Discours à Madame De La Sablière
Compte Rendu : Discours à Madame De La Sablière. Recherche parmi 298 000+ dissertationsPar dissertation • 2 Novembre 2013 • 1 069 Mots (5 Pages) • 1 851 Vues
Iris, je vous louerais: il n'est que trop aisé;
Mais vous avez cent fois notre encens refusé,
En cela peu semblable au reste des mortelles,
Qui veulent tous les jours des louanges nouvelles.
Pas une ne s'endort à ce bruit si flatteur.
Je ne les blame point; je souffre cette humeur:
Elle est commune aux dieux, aux monarques aux belles.
Ce breuvage vanté par le peuple rimeur,
Le nectar que l'on sert au maître du tonnerre,
Et dont nous enivrons tous les dieux de la terre,
C'est la louange, Iris. Vous ne la goûtez point;
D'autres propos chez vous récompensent ce point:
Propos, agréables commerces,
Où le hasard fournit cent matières diverses,
Jusque là qu'en votre entretien
La bagatelle a part: le monde n'en croit rien.

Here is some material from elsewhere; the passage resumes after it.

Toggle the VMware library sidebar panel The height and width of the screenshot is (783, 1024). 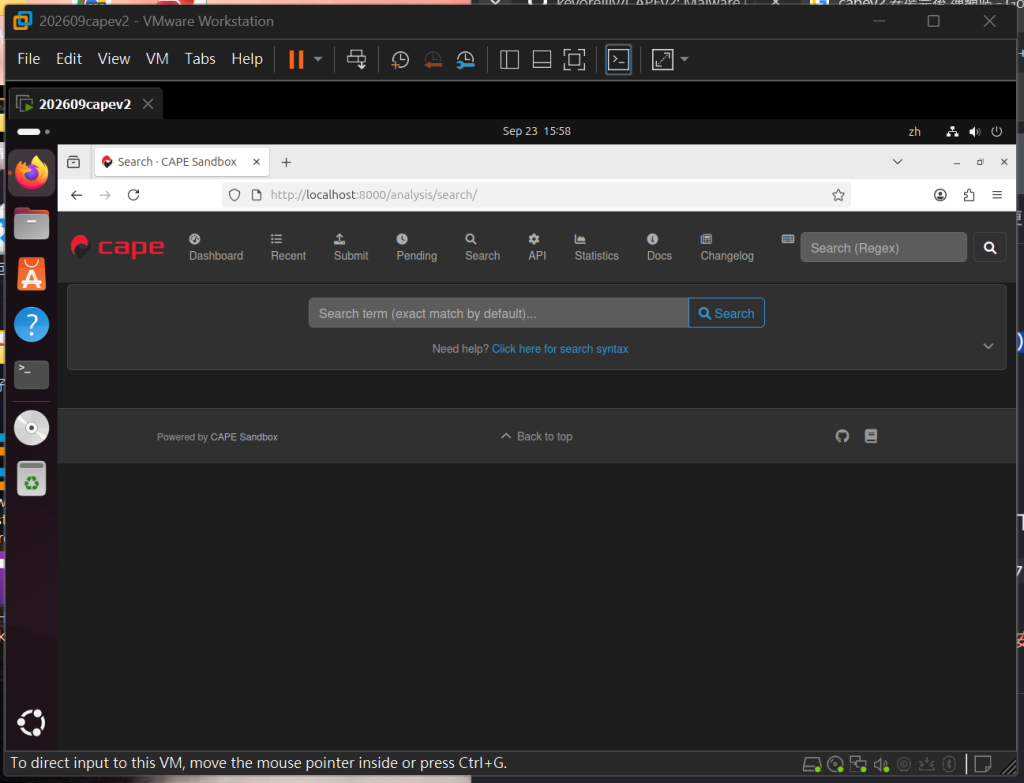[x=509, y=59]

Laissons le monde et sa croyance.
La bagatelle, la science,
Les chimères, le rien, tout est bon; je soutiens
Qu'il faut de tout aux entretiens:
C'est un parterre où Flore épand ses biens;
Sur différentes fleurs l'abeille s'y repose,
Et fait du miel de toute chose.
Ce fondement posé, ne trouvez pas mauvais
Qu'en ces fables aussi j'entremêle des traits
De certaine philosophie, Subtile, engageante et hardie.
On l'appelle nouvelle: en avez-vous ou non
Ouï parler? Ils disent donc
Que la bête est une machine;
Qu'en elle tout se fait sans choix et par ressorts:
Nul sentiment, point d'âme; en elle tout est corps.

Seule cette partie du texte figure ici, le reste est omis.